Re: SVGT 1.2: Appendix C3: SVG Error Processing

On Jan 8, 2006, at 11:43 PM, David Woolley wrote:

>
>> But either approach would be acceptable, so long as it is clearly
>> specified.
>
> True from an engineering point of view; not necessarily true from a
> marketing point of view.

I would hope that W3C specifications are meant to be engineering  
documents, not marketing documents.

>   From a marketing point of view, early products
> and late products tend to differ.  For early products, time to  
> market, and
> development costs, are critical, and the preference tends to be to  
> implement
> code which doesn't check for anything except valid constructs  
> (which is
> where acceptance of tag soup in HTML came frome).  For late products,
> active error recovery becomes an area of competition, and then the
> objective is to handle real life errors in the way least likely to  
> result
> in the viewer realisng that the author made an error.

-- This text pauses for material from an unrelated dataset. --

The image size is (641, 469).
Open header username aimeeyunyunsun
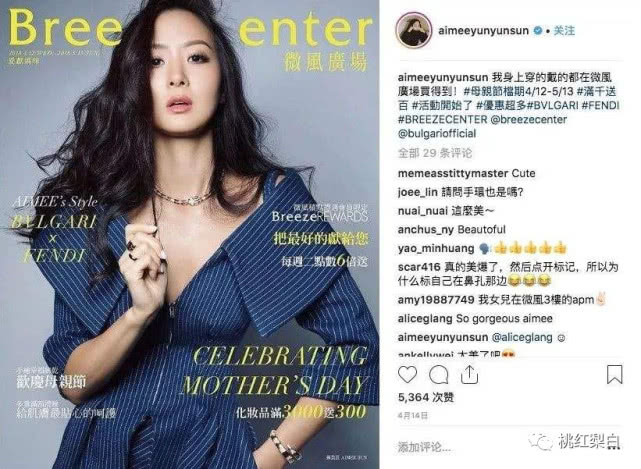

Fortunately, conformance with a specification (especially if somewhat  
verifiable via test suite) is itself a marketable, therefore  
specified error handling tends to work against a competing "guess the  
intent" arms race. Consider for example CSS, where neither of the  
phenomena you mention have come up, and indeed all browsers are  
moving to be more strictly conforming with their parsing, even IE7  
plans to do so. (Or, for a lower-level example, consider TCP/IP,  
where being "tolerant" of invalid packets is considered actively  
harmful.)

That's why I think this issue is important. Better for SVG to end up  
like CSS in this regard than like HTML.